Questions: Checkpointing: Sharp and Fuzzy Checkpoints
5 questions to test your understanding
Score: 0 / 5
Question 1 Multiple Choice
After a fuzzy checkpoint, the database crashes. A junior engineer suggests replaying the log only from the checkpoint record's position, since 'the checkpoint marks a known good state.' What is wrong with this?
ANothing — this is exactly what recovery should do after any kind of checkpoint
BFuzzy checkpoints flush pages in the background while transactions continue modifying other pages, so the on-disk state at checkpoint time is not internally consistent — recovery must consult the checkpoint's dirty page table and active transaction list to find the true minimum recovery LSN
CThe checkpoint record position is not stored in the log, so recovery cannot locate it
DFuzzy checkpoints only apply to read-only transactions, so this procedure would miss updates from write transactions
This is the central distinction between sharp and fuzzy checkpoints. A sharp checkpoint pauses all activity and flushes everything, so the checkpoint record is a clean boundary — safe to replay from. A fuzzy checkpoint writes its record while dirty pages are still being flushed in the background, so some pre-checkpoint pages are on disk while others aren't.
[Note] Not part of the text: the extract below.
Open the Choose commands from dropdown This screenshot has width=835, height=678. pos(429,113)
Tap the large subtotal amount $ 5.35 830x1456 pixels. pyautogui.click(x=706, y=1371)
Recovery must use the dirty page table (which pages were being flushed and their recovery LSNs) and the active transaction list (which transactions were in-flight) embedded in the checkpoint record to compute the minimum LSN from which redo must start.
Question 2 Multiple Choice
A developer argues: 'Checkpoints are only an optimization for recovery speed — they're not strictly necessary if we're willing to accept slow recovery after a crash.' What critical function does this miss?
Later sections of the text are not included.